Records drawn from a dataset:
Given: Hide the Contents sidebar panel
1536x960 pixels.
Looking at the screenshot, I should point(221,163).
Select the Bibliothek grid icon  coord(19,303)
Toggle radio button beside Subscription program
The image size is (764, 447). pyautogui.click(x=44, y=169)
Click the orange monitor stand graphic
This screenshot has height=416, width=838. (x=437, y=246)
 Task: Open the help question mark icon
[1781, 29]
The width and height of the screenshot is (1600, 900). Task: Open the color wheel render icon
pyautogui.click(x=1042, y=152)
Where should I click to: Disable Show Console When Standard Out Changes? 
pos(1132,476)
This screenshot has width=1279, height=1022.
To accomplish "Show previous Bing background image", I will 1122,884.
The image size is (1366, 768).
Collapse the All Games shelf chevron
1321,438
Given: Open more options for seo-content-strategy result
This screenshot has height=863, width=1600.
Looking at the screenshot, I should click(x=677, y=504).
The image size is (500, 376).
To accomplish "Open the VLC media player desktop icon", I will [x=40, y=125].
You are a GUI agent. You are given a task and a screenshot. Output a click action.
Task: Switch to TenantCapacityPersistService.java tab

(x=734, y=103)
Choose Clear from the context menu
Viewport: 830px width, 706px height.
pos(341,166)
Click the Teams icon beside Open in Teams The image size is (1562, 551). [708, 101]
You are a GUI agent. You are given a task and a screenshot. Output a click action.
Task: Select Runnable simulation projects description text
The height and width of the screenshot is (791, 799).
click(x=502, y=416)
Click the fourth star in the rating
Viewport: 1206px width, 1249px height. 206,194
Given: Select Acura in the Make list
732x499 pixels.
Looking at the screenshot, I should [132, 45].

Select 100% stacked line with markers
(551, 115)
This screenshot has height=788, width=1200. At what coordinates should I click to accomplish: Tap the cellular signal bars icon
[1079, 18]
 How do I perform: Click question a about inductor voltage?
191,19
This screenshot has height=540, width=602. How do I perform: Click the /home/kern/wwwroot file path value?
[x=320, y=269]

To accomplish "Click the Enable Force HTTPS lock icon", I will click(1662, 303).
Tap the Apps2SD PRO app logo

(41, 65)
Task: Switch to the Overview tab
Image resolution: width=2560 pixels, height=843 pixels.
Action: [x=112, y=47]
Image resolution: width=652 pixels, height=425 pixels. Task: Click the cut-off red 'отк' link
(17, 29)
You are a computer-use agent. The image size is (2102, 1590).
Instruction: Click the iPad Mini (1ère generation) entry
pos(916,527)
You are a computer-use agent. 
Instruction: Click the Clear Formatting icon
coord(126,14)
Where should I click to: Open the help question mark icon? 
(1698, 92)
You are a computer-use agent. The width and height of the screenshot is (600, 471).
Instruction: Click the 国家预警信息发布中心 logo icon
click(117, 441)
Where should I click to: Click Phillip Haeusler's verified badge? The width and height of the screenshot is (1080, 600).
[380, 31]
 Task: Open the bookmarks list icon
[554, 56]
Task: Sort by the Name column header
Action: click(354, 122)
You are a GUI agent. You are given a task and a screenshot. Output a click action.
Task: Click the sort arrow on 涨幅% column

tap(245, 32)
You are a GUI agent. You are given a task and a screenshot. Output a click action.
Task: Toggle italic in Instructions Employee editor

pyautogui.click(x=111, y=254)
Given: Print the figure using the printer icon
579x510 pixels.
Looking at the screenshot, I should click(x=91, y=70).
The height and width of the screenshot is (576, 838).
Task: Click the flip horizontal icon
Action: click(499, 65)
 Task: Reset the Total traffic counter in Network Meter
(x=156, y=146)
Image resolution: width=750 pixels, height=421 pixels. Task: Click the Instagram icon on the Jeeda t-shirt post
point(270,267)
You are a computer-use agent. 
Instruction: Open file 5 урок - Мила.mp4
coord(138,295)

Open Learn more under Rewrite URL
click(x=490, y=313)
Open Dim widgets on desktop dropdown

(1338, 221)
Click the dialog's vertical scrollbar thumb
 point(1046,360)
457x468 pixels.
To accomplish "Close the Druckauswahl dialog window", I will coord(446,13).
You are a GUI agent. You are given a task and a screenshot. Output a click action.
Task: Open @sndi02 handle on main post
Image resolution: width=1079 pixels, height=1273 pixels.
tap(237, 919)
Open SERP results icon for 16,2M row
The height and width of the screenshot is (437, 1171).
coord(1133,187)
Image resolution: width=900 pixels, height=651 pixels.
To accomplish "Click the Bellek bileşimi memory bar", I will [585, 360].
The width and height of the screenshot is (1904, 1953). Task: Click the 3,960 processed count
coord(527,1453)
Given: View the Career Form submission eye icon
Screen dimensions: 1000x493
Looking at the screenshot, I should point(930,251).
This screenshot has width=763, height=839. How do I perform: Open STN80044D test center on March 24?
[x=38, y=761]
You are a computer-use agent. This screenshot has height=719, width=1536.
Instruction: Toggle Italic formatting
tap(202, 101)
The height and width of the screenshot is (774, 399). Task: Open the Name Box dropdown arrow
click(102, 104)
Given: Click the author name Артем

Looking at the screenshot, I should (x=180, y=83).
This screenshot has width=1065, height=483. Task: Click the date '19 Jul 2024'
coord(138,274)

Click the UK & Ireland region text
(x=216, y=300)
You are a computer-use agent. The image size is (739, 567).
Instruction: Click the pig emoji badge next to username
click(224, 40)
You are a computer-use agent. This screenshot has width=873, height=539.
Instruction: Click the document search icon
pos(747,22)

**Prompt**
Each line in the entries above, starting at the line with "Where should I click to: Disable" and ending at the line with "Given: Open more", is to be printed exactly, and only those lines.

**Reply to the task**
Where should I click to: Disable Show Console When Standard Out Changes? 
pos(1132,476)
This screenshot has width=1279, height=1022.
To accomplish "Show previous Bing background image", I will 1122,884.
The image size is (1366, 768).
Collapse the All Games shelf chevron
1321,438
Given: Open more options for seo-content-strategy result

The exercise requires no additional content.